A Most Violent Year

You are not likely to see a more attractive married couple than Oscar Isaac and Jessica Chastain performing in an otherwise forgettable film. It proves the old saying, “Beauty is only skin deep.”

A Most Violent YearTaking place in 1981, A Most Violent Year describes New York City as a metropolis awash in violence. Death appears around nearly every street corner, greeted by a political response that amounts to little more than a hopeless shrug.

The film attempts to recreate Francis Ford Coppola’s Godfather trilogy but fails at every turn. Though well acted, the roles are largely superficial and one-dimensional. If you fear I am overreacting a bit, contemplate the male star of the film appearing in nearly every scene wearing the same expensive brown overcoat.

Oscar Isaac plays Abel Morales, the owner of an oil distribution company that is trying to expand.
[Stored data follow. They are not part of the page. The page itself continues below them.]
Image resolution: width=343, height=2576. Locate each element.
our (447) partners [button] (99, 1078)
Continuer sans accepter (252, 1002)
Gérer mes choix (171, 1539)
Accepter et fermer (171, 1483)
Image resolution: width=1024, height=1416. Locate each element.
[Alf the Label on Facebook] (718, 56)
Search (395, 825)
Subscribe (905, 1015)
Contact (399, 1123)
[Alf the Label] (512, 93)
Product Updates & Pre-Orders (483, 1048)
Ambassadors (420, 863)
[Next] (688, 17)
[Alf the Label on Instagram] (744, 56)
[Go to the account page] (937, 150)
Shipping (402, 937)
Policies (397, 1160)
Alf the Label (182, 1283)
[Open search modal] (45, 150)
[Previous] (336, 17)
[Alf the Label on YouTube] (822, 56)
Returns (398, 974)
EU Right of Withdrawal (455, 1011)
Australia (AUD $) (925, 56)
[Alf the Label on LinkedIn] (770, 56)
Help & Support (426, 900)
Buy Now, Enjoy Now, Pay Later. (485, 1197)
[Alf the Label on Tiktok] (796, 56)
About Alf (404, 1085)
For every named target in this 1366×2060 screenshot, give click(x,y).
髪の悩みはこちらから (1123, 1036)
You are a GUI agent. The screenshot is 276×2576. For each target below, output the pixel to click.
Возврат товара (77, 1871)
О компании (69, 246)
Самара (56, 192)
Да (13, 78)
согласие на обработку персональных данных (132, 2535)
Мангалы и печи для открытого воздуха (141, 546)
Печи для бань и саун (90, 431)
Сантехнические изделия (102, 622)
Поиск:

A fundamentally decent guy who wants to live within acceptable social standards, his company faces disaster when its trucks are repeatedly hijacked by an unknown foe.

The entire film is best described as Mr. Isaac’s attempt to identify his enemy. Helped by his personal attorney, a largely unrecognizable Albert Brooks sporting bad hair, he is also pursued by a Prosecutor with one eye on justice and the other on his political future.

Ironically, the Prosecutor is played by David Oyelowo, recently snubbed by the Oscar Academy for his brilliant role playing Martin Luther King in Selma. Here, seeking to indict Mr. Morales on questionable legal grounds, you can’t help but feel that he is performing with the thought, “Okay, Academy, if you won’t reward me for a great performance, how about an average one?”

The subplot of the film centers on Mr. Morales’s relationship with his gorgeous wife Anna, played by the talented Jessica Chastain. Here, playing the daughter of an unseen father with a dark, violent past, she clearly is an apple that hasn’t fallen far from the family tree. Serving as her husband’s bookkeeper with a calculator in one hand and a gun in the other, it is not an exaggeration to say that Ms. Chastain adds to her acting legacy performing in a film that focuses far more on her ample breasts than her acting skill. (Not that I noticed!)

I have long stated that January is a wasteland where expensive cinematic dinosaurs go to die. Despite the success of American Sniper, this film joins that unfortunate crowd.

And that should be a warning for Mr. Isaac. You are an actor with great possibilities, but you now follow-up last year’s overrated Inside Llewyn Davis with this lackluster film. Come on, Mr. Isaac, it’s time to break free from directors who only want you to play a New York character wrapped in outdated stereotypes. The Coen Brothers didn’t do you a service in Inside Llewyn Davis, and Director J. C. Chandler makes the same mistake here.